> _Required action_
Pick up the passage about Bob Dylan's gospel tour after its final sentence and continue writing it.

(Extract provided Opens)

The Bob Dylan Gospel Tour was unique in two respects. While Dylan had always included religious themes and allusions in his songs, this tour marked the first time that he overtly embraced Christianity as a personal faith, and discussed that faith from the stage with his audience. Also, Dylan restricted the concert setlists to include only his new Christian songs. None of his past material was included. The tour was divided into three legs over a period of seven months. The first leg included 26 concerts from November 1 to December 9. The second leg included 22 concerts from January 13 to February 9. The third leg included 29 concerts from April 17 to May 21.

The tour lineup for the first leg of the tour consisted of Bob Dylan (guitar, piano, harmonica, vocals), Spooner Oldham (keyboards, vocals), Terry Young (keyboards, vocals), Fred Tackett (guitar), Tim Drummond (bass), Jim Keltner (drums), Regina Havis (vocals), Helena Springs (vocals), and Mona Lisa Young (vocals). Typically, shows opened with vocalist Regina Havis stepping to the microphone and delivering a monologue on Christian faith. She was then joined on stage by vocalist Helena Springs, pianist Terry Young, and his wife Mona Lisa Young who performed a half dozen gospel songs, such as "If I Got My Ticket Lord", "It's Gonna Rain", "Do Lord, Remember Me", "Look Up And Live By Faith", and "Oh Freedom".

After a brief interlude, Dylan and his backing band emerged and performed typically a 17-song set consisting of songs from the album Slow Train Coming and additional new Christian songs, most of which would end up on his follow-up album Saved. He opened most shows with "Gotta Serve Somebody", "I Believe in You", "When You Gonna Wake Up", "When He Returns", and "Man Gave Names to All the Animals", and the setlists did not vary significantly from night to night. Halfway through the set, following the song "Covenant Woman", one of his backing vocalists would take center stage and perform a gospel song while Dylan stood to the side and listened. These songs included "Put Your Hand in the Hand" (sung by Regina Havis), "What Are You Doing With Your Heart" (sung by Helena Springs), and "God Uses Ordinary People" (sung by Mona Lisa Young). Most shows ended with "Solid Rock", "Saving Grace", "Saved", "What Can I Do for You?", "In the Garden", "Are You Ready", and "Pressing On". Dylan performed most of the songs playing a black Fender Stratocaster guitar. He performed a few songs with just a microphone, and played piano on "When He Returns" and "Pressing On". Dylan's one harmonica solo on "What Can I Do for You?" was one of the highlights of his shows. The first leg of the tour ended with a two-night engagement at the Music Hall in Tucson.

(Extract provided Closes)
(Data extracts Opens)

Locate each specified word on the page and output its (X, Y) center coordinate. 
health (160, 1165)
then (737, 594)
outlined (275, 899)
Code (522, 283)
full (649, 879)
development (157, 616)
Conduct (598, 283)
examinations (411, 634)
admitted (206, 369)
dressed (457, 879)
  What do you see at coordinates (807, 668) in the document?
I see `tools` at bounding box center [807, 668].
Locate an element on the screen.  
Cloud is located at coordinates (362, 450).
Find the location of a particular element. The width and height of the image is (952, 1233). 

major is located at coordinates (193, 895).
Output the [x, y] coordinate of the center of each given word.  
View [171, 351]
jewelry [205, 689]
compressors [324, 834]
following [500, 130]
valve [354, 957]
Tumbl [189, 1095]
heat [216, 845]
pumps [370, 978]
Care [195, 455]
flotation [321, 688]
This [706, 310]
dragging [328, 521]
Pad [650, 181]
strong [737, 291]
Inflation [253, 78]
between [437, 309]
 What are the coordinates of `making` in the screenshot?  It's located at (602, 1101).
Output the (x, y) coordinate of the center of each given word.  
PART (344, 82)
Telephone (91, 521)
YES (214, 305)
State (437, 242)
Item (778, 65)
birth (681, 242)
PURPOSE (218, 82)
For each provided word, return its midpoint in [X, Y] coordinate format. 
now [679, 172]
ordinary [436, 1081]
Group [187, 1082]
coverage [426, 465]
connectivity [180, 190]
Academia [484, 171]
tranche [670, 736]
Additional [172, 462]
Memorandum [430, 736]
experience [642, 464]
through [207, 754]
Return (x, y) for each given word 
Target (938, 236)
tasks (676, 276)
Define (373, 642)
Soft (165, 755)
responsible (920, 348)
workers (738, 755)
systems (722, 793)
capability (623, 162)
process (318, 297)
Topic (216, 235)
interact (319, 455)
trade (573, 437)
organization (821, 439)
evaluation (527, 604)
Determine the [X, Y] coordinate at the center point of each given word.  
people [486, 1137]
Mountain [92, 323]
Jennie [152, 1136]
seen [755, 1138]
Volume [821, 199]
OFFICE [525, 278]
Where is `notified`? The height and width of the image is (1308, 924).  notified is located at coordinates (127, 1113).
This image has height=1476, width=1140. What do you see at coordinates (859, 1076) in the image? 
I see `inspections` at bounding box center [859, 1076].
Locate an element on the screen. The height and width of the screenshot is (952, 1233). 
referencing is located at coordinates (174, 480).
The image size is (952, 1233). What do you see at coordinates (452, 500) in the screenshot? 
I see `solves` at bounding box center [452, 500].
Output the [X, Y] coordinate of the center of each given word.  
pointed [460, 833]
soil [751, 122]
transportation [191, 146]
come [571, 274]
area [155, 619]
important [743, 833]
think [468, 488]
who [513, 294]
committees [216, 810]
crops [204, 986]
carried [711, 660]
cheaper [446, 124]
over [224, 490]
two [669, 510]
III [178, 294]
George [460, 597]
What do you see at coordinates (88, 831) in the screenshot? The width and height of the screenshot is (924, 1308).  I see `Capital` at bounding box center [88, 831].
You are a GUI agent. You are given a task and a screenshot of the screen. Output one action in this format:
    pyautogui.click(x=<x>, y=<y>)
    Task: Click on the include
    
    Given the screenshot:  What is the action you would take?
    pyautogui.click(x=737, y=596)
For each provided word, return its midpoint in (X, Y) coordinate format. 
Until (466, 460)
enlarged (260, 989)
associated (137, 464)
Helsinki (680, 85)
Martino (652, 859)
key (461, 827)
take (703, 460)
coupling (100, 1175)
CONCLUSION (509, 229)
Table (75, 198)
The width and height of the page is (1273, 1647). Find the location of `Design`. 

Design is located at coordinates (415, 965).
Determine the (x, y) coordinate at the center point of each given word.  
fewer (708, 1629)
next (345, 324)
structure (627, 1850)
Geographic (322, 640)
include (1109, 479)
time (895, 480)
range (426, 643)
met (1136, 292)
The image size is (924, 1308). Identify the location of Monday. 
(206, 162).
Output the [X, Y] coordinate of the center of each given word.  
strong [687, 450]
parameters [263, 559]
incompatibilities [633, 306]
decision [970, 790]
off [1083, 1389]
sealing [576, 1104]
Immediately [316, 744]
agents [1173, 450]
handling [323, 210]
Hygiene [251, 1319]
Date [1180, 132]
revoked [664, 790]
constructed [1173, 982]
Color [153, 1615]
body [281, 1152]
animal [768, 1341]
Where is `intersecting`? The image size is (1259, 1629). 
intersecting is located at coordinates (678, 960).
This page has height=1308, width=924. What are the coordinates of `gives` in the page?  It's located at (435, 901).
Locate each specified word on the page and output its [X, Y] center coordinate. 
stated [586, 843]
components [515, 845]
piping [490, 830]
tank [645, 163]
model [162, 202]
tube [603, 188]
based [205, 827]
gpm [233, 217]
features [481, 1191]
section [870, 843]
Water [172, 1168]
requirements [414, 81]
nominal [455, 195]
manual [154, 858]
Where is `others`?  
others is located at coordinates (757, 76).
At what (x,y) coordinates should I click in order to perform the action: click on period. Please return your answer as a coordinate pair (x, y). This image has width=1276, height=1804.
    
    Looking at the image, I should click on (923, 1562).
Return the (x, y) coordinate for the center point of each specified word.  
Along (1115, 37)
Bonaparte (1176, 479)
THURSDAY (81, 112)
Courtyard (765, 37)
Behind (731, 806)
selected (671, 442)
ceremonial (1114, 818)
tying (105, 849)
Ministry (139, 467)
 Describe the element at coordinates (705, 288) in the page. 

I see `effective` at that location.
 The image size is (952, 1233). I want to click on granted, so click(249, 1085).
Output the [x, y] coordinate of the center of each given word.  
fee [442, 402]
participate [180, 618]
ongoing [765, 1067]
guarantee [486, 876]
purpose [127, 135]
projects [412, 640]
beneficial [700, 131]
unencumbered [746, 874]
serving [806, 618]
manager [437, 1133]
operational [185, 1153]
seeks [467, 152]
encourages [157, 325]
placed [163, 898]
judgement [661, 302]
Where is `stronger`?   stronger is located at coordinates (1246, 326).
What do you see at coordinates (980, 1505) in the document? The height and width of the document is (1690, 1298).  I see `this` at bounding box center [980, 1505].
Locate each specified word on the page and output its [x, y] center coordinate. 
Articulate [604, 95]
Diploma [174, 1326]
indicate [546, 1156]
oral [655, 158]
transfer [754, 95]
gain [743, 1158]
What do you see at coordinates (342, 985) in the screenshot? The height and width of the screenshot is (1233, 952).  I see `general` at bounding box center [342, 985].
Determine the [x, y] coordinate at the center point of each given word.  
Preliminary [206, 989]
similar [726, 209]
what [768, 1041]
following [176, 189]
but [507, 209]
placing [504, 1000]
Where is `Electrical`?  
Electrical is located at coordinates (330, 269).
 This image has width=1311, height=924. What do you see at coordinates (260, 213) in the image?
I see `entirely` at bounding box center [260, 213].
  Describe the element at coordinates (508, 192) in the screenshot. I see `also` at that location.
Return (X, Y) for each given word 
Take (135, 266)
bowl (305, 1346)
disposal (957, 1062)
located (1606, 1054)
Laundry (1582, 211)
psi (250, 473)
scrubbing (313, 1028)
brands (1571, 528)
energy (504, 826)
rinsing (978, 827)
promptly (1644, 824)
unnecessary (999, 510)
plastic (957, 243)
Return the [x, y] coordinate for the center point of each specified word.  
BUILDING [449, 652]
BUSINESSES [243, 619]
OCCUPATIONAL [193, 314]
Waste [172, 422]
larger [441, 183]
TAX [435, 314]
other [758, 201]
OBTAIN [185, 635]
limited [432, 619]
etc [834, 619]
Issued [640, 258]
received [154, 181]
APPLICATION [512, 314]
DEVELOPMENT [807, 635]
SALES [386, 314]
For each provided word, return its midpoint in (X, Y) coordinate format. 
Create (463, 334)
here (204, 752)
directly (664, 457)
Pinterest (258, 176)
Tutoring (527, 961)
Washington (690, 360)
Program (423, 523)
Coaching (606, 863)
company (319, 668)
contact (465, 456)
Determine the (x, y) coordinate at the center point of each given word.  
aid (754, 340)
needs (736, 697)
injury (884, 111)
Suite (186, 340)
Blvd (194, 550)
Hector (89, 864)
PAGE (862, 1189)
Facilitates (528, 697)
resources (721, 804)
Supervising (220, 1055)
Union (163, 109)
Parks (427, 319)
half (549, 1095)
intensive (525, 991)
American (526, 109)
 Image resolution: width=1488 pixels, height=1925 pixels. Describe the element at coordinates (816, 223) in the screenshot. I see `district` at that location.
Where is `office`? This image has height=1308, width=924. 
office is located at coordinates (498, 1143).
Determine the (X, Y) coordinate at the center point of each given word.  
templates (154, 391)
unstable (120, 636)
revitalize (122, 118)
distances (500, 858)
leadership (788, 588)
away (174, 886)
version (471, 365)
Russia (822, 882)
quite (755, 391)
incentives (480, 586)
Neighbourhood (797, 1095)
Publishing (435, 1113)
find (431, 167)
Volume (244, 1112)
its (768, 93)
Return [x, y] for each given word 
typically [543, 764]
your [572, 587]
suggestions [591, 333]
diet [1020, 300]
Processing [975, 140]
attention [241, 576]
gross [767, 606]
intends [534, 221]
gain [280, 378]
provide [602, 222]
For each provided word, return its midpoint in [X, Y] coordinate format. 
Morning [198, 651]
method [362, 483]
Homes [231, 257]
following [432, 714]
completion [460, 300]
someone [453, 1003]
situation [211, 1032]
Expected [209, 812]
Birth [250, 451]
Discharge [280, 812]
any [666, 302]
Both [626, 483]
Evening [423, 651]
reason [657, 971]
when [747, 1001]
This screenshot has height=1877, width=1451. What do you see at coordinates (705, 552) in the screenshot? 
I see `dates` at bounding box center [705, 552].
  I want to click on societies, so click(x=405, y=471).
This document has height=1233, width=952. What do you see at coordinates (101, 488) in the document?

(Data extracts Closes)

> _Task output_
After taking one month off for the Christmas holidays in Minnesota, Dylan resumed the tour on January 13, 1980, with a three-night engagement at Paramount Northwest Theatre in Seattle. For this second leg of the tour, Helena Springs was replaced by Carolyn Dennis (vocals) and Regina Peeples (vocals). The concerts were similar to those of the first leg, with similar setlists. The second leg of the tour concluded with a two-night engagement at the Municipal Auditorium in Charleston, West Virginia on February 9.

Dylan and his touring band immediately traveled to Muscle Shoals Sound Studio in Sheffield, Alabama to record the new songs they had been performing for the album Saved. Recording sessions lasted just five days, February 11–15. Producer Jerry Wexler later recalled, "The arrangements were built in, because the band had been playing the songs live. Most of the licks are their own licks, which they perfected on the road."

After taking the month of March off, Dylan and his touring band resumed the tour on April 17 with a four-night engagement at Massey Hall in Toronto. For the third leg of the tour, Carolyn Dennis was replaced by Clydie King (vocals), Gwen Evans (vocals), and Mary Elizabeth Bridges (vocals). At the Toronto concerts, Dylan introduced three new Christian songs not included on Saved, "Ain't Gonna Go to Hell for Anybody", "Cover Down, Pray Through", and "I Will Love Him". The April 20 show at Massey Hall was filmed, but never officially released. After a four-night engagement at Le Theatre Saint-Denis in Montreal, the tour headed back to the United States northeast, and concluded with four concerts in the Midwest. The final show was held at Memorial Hall in Dayton, Ohio on May 21.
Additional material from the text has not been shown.